=== Provided data ===

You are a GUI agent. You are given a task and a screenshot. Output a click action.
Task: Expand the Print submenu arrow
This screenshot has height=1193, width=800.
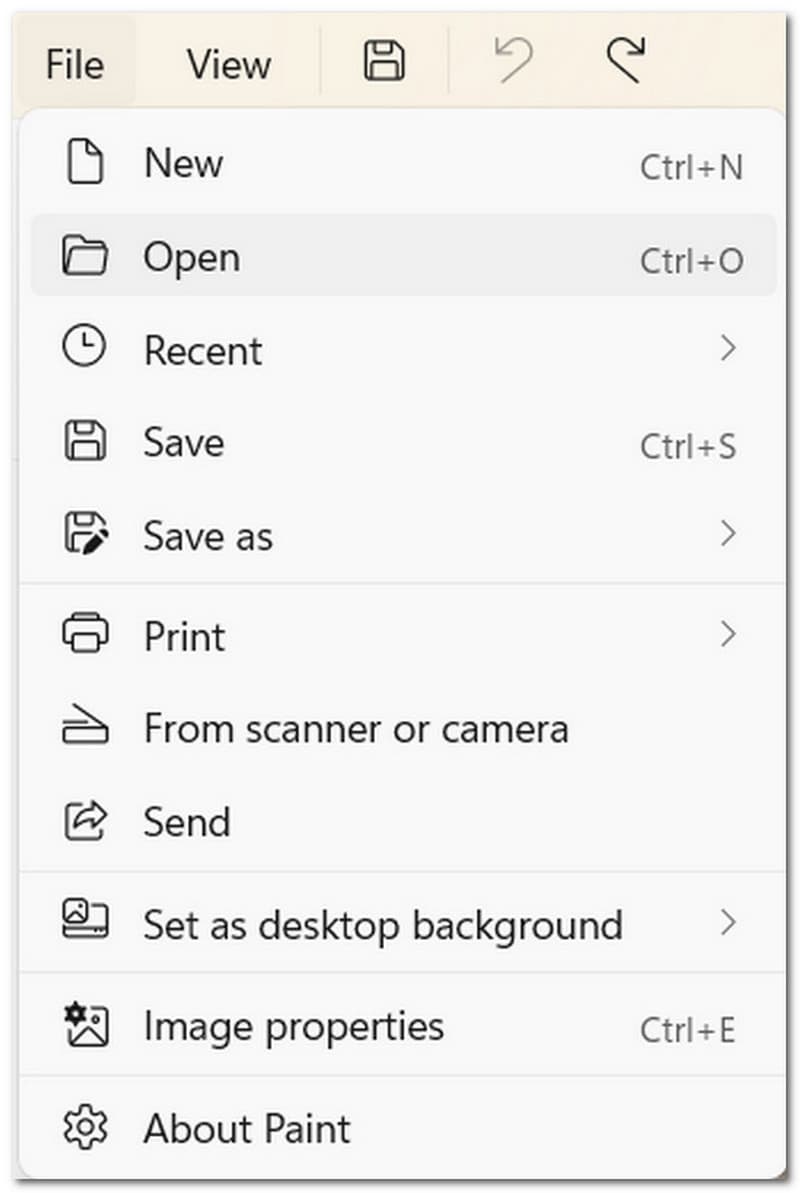[728, 635]
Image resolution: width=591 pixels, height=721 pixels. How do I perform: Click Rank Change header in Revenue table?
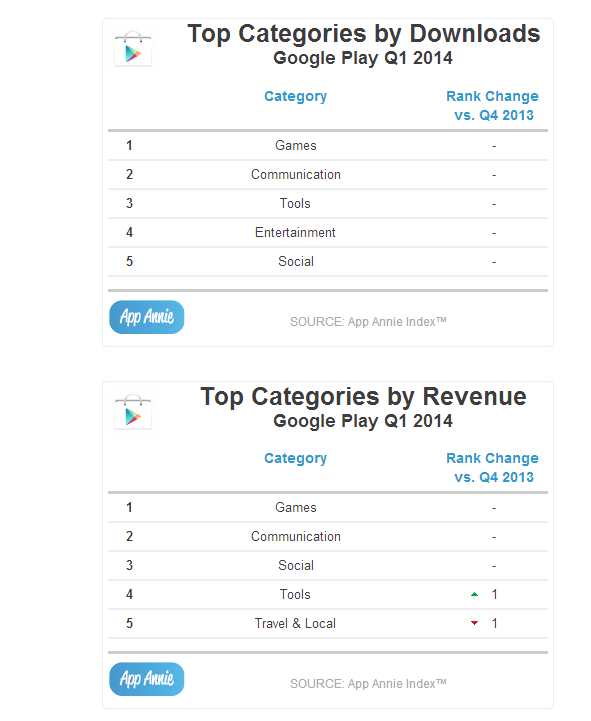coord(493,467)
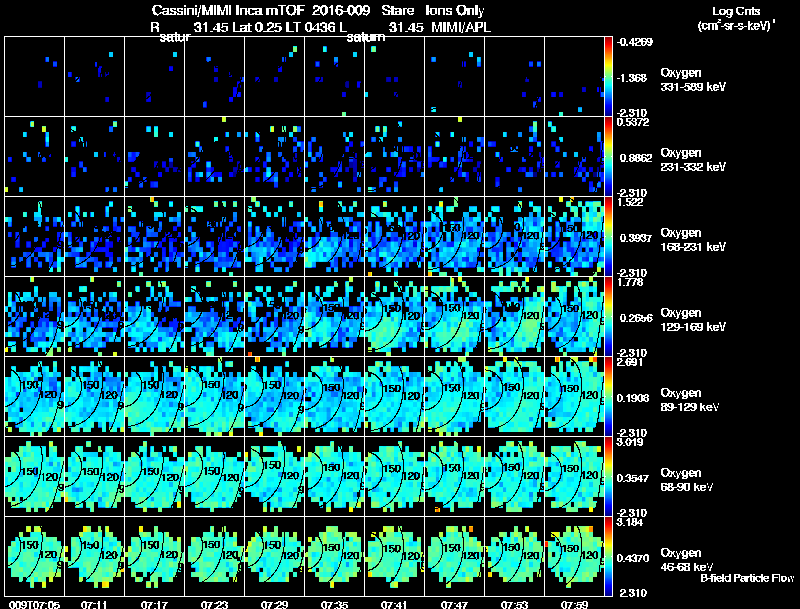
Task: Select the 46-68 keV Oxygen image at 07:11
Action: [x=94, y=556]
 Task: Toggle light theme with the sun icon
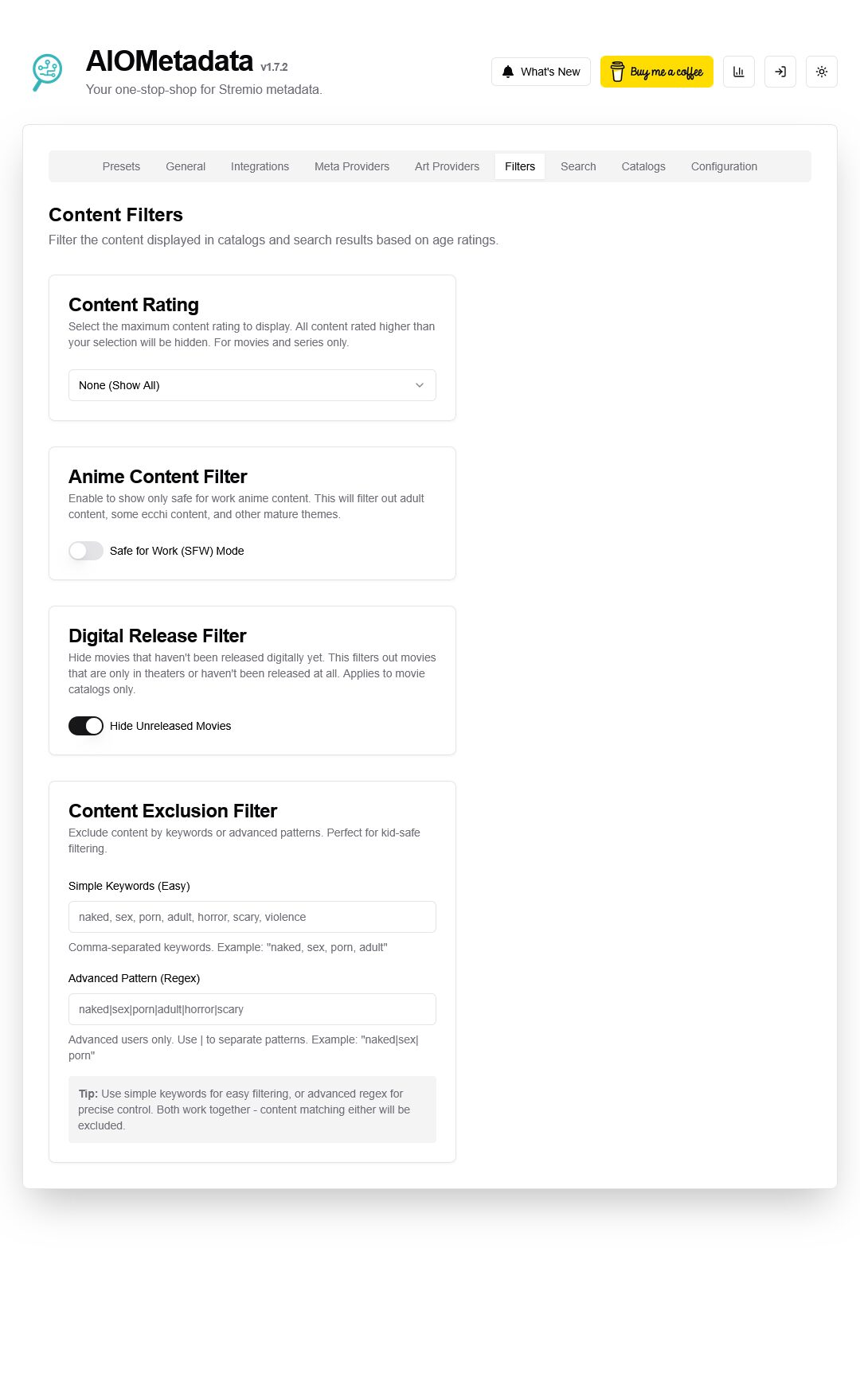pyautogui.click(x=822, y=72)
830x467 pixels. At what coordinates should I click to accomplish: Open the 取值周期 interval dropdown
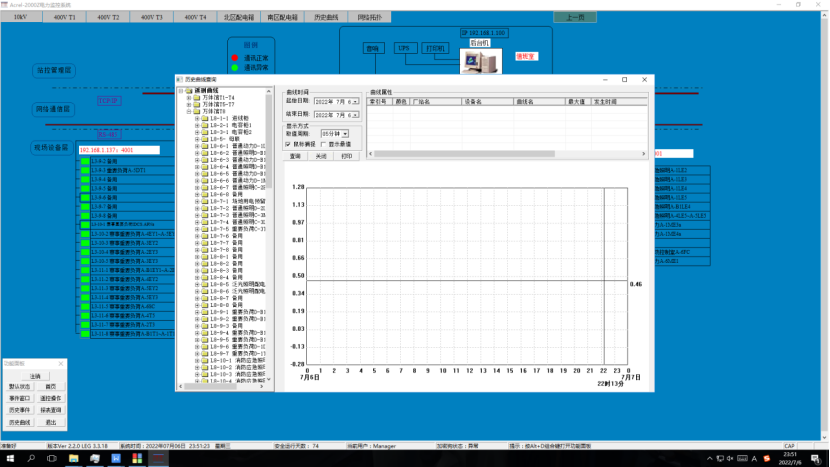pyautogui.click(x=345, y=133)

===

## What is needed
Extract every line of the material above verbatim, omitting the pictures from your answer.

## Worked solution
You are a GUI agent. You are given a task and a screenshot. Output a click action.
Task: Expand the Print submenu arrow
This screenshot has height=1193, width=800.
[728, 635]
Image resolution: width=591 pixels, height=721 pixels. How do I perform: Click Rank Change header in Revenue table?
coord(493,467)
Task: Select the 46-68 keV Oxygen image at 07:11
Action: [x=94, y=556]
 Task: Toggle light theme with the sun icon
pyautogui.click(x=822, y=72)
830x467 pixels. At what coordinates should I click to accomplish: Open the 取值周期 interval dropdown
pyautogui.click(x=345, y=133)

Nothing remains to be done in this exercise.